Kedua insan itu terdiam selama mengelilingi setiap stand di festival itu, tak ada yang memulai percakapan. Meskipun Sakura berulang kali menanyakan beberapa pertanyaan formal tapi Sasuke hanya menjawab biasa. Tanpa ada niatan meneruskan pertanyaanya, akhirnya Sakura memilih diam, dia merasa seolah sedang berbicara sendiri.

"Sebenarnya siapa yang dari tapi mengirimimu pesan Sasuke-kun?" tanya Sakura dengan suara bergetar, lama mereka berjalan-jalan. Sasuke hanya memainkan ponselnya–sesekali–dan setiap kali Sakura melihatnya pasti Sasuke sedang tersenyum, walau tipis. Seolah hati dan pikiran pemuda itu berada di tempat lain.

"Aku tadi 'kan sudah bilang, hanya teman."

"Perempuan apa laki-laki?" tanya Sakura cepat. Sasuke yang mulai bisa menebak arah pembicaraan ini hanya menyeringai aneh.

"Perempuan." Sakura menghentikan langkahnya, jantungnya berdetak lebih cepat. Seolah apa yang ia takutkan selama ini akan terjadi.
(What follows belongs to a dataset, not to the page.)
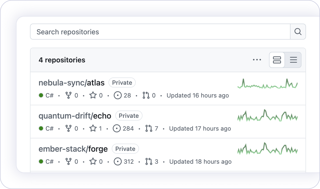Switch to the card view layout
Viewport: 320px width, 189px height.
pos(277,60)
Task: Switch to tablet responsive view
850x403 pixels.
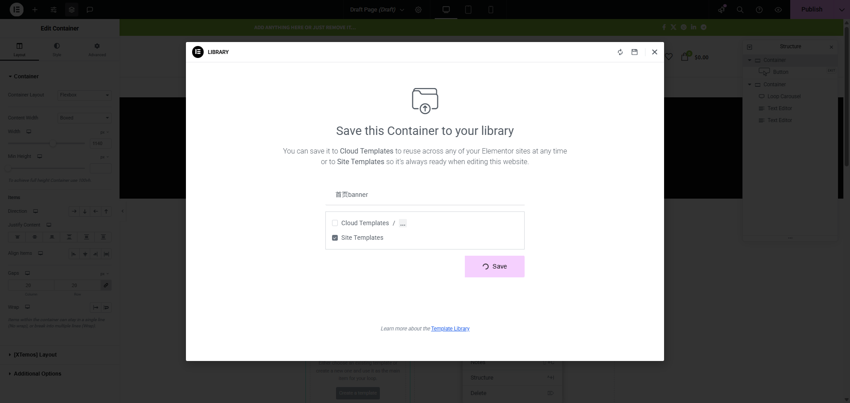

Menghela nafas berat Sakura berjalan dua langkah di belakang Sasuke, gadis bersurai merah muda itu menatap matahari yang mulai turun dari singgasananya, hingga hanya terlihat separuh. Sekarang tujuan mereka adalah ke kuil, mungkin kuil sudah mulai sepi melihat sekarang sudah sore. Dan akan mulai ramai lagi ketika menjelang malam.

.

.

.

Setelah membunyikan lonceng dan melempar koin Sakura dan Sasuke berdo'a khusyuk. Sebisa mungkin Sakura mengenyahkan pikiran negatifnya itu, tahun ini banyak yang gadis itu inginkan. Salah satunya kelancaran hubungannya dengan sang kekasih. Serta semoga saja Ia bisa bertahan hidup di kota ini seorang diri. Ya… Sakura memang hanya hidup sendirian, dia memilih bersekolah di luar kota dan menyewa sebuah apartemen sederhana. Itu berarti orang tuanya berada di kota lain.

Terlihat Sasuke sudah selesai berdo'a dan berjalan lebih dulu. Sakura yang melihat itu segera menyelesaikan do'a-nya dan menyusul Sasuke. Sekarang mereka tengah menuruni tangga kuil tua itu, setidaknya hati Sakura sedikit tenang.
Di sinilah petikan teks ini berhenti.